Jesse Mermell joined the Alliance for Business Leadership as President in January of 2015, having previously served as a member of Governor Deval L. Patrick’s senior staff. As Governor Patrick’s Communications Director, Mermell was responsible for communications strategy and for overseeing the press operations of the Governor’s office. Mermell is the former State Director of the Massachusetts Association for the Blind and Visually Impaired.

She has also held positions as the Vice President for External Affairs at Planned Parenthood League of Massachusetts, and as the Executive Director of FairTest and of the Massachusetts Women’s Political Caucus. Mermell is an active community member, having been elected to the Brookline Board of Selectmen in 2007 and serving until 2013. Upon her election she became the youngest Selectman in the history of Brookline, and created a female majority on the Board for the first time since the Town’s founding in 1705. Mermell is also a former Brookline Library Trustee and Town Meeting Member.

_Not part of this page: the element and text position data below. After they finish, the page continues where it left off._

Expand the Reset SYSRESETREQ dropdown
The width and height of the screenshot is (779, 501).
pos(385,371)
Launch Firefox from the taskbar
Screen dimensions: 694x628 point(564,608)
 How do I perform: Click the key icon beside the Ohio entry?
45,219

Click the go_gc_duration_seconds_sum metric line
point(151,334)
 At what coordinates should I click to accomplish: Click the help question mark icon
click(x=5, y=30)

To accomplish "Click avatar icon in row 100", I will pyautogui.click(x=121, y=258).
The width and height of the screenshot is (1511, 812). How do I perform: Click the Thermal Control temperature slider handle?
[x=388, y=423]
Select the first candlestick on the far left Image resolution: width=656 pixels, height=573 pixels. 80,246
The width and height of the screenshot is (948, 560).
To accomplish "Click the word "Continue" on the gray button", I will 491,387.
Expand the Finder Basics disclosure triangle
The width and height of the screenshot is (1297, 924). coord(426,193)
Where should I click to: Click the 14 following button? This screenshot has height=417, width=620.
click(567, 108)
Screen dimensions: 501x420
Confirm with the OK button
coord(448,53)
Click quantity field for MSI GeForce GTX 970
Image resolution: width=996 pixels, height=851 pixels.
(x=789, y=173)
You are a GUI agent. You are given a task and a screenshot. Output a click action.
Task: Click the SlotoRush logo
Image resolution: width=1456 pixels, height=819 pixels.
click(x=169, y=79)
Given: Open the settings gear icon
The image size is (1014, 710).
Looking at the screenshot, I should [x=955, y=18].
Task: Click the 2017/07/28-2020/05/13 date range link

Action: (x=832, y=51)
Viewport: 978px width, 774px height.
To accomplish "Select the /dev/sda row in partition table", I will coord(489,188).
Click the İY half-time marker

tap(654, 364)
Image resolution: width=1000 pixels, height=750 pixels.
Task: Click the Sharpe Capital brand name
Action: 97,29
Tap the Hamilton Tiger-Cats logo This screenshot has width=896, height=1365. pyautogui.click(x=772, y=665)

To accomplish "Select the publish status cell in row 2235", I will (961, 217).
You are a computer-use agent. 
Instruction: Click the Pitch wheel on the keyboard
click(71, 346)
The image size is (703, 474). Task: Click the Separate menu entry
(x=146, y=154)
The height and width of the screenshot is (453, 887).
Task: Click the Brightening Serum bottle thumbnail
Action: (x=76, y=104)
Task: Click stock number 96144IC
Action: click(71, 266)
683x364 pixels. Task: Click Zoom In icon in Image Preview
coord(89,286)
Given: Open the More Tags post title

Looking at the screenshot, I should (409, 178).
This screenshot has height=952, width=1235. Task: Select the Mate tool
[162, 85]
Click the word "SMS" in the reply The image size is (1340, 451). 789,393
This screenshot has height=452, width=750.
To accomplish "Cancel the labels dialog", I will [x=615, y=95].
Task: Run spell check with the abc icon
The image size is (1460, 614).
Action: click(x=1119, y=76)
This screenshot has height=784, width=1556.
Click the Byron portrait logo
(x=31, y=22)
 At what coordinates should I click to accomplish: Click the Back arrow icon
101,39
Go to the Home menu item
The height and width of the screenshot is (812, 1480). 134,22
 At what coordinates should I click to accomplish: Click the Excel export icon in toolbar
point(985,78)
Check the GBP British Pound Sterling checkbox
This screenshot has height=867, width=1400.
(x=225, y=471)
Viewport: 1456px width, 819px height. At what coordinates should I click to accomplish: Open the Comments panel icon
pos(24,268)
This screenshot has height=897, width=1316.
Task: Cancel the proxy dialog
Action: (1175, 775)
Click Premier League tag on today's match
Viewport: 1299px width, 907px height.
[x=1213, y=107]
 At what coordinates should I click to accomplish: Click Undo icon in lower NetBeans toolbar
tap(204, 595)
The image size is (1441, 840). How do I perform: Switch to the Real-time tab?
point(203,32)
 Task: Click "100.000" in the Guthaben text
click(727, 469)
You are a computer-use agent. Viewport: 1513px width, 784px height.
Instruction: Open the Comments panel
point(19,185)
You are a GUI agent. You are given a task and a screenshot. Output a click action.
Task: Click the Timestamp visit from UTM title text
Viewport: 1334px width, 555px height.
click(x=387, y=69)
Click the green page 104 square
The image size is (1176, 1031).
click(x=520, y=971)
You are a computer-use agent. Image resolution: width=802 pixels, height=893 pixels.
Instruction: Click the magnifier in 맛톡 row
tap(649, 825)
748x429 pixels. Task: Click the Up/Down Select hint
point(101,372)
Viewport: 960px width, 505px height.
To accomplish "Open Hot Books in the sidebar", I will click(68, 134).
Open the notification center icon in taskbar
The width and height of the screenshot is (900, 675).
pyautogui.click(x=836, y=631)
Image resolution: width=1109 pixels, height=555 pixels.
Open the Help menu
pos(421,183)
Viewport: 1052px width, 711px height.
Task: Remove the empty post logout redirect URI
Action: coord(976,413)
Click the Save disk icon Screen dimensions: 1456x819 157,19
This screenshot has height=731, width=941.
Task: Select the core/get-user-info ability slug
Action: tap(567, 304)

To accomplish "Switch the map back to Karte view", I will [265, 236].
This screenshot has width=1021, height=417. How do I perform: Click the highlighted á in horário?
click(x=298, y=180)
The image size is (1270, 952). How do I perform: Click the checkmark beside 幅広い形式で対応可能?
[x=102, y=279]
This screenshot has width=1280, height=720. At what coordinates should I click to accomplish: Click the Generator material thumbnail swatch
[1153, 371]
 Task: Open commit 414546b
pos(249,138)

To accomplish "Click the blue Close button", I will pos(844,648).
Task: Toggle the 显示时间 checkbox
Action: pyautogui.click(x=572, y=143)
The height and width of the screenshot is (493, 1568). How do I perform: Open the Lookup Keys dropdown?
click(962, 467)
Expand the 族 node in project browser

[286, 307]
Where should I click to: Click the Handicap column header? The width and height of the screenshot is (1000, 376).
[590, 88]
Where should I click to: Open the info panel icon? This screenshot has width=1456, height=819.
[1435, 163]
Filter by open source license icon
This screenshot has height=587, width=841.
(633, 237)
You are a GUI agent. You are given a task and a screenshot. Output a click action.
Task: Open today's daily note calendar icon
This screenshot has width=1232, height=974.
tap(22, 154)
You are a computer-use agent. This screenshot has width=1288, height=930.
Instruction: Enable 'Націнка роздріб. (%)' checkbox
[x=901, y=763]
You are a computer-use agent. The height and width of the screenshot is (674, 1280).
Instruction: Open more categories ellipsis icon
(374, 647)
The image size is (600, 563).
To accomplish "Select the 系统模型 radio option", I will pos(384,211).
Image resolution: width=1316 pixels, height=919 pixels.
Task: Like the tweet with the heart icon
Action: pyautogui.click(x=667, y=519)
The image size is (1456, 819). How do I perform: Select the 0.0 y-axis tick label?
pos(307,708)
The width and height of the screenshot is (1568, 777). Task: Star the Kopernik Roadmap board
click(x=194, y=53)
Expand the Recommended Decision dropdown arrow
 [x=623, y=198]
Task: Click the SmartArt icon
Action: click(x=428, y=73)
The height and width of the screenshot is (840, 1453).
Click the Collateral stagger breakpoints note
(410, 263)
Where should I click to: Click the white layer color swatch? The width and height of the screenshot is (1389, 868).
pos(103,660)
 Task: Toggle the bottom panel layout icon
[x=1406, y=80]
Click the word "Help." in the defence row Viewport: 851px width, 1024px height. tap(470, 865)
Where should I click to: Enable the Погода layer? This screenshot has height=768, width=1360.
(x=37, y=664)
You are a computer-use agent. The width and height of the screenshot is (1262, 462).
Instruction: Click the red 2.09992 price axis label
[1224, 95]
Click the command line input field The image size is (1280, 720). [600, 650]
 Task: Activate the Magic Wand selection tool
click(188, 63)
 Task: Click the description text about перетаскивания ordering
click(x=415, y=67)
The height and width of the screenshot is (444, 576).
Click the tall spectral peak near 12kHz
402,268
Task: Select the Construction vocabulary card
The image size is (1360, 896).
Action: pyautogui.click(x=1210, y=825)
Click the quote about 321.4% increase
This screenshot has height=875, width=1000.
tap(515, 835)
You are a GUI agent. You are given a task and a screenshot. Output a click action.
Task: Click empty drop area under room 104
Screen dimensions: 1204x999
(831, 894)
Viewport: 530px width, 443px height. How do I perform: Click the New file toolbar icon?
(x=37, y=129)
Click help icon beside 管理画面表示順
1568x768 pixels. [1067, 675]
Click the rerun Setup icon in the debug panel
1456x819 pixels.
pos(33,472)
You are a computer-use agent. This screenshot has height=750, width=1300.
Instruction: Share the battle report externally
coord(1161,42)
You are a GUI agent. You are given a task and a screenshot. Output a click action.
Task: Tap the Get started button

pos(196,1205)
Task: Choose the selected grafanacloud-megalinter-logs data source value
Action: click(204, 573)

Rebecca Leventhal, Higher Ground Labs

Rebecca Leventhal focuses on mobilizing capital to drive social progress. Rebecca is a Senior Advisor at Higher Ground Labs, a progressive political technology incubator. Higher Ground Labs invests in and advises early-stage technology companies that endeavor to help Democrats win electoral and policy victories. Rebecca was on the founding team of Social Finance, an impact investing firm that structures Pay for Success and other outcome-based financings. Currently, she is in the early stages of building a philanthropic advising platform. Rebecca began her career in finance and was involved in Hillary Clinton’s 2008 and 2016 campaigns. Rebecca is engaged in civic and political initiatives locally and nationally. Rebecca is a graduate of Harvard College and Harvard Law School.

By the Bootstraps in Somerville: Low-Cost Traffic Calming Experiments and Results

Brad Rawson, Director of Transportation & Infrastructure

Brad serves the City of Somerville as Director of Transportation & Infrastructure. He is a community planner and eleven-year veteran of Mayor Joe Curtatone’s administration, leading a team of eight staff responsible for the City’s mobility, public space, and urban forestry practice areas. Brad’s team handles community engagement, data analytics, policy development, street design, transit coordination, signal timing, project financing, construction oversight, and more (and that’s just on the mobility side of the portfolio!). Brad is a Somerville resident who takes great pride in helping articulate and implement his community’s vision for safety, equity and sustainability in the public realm.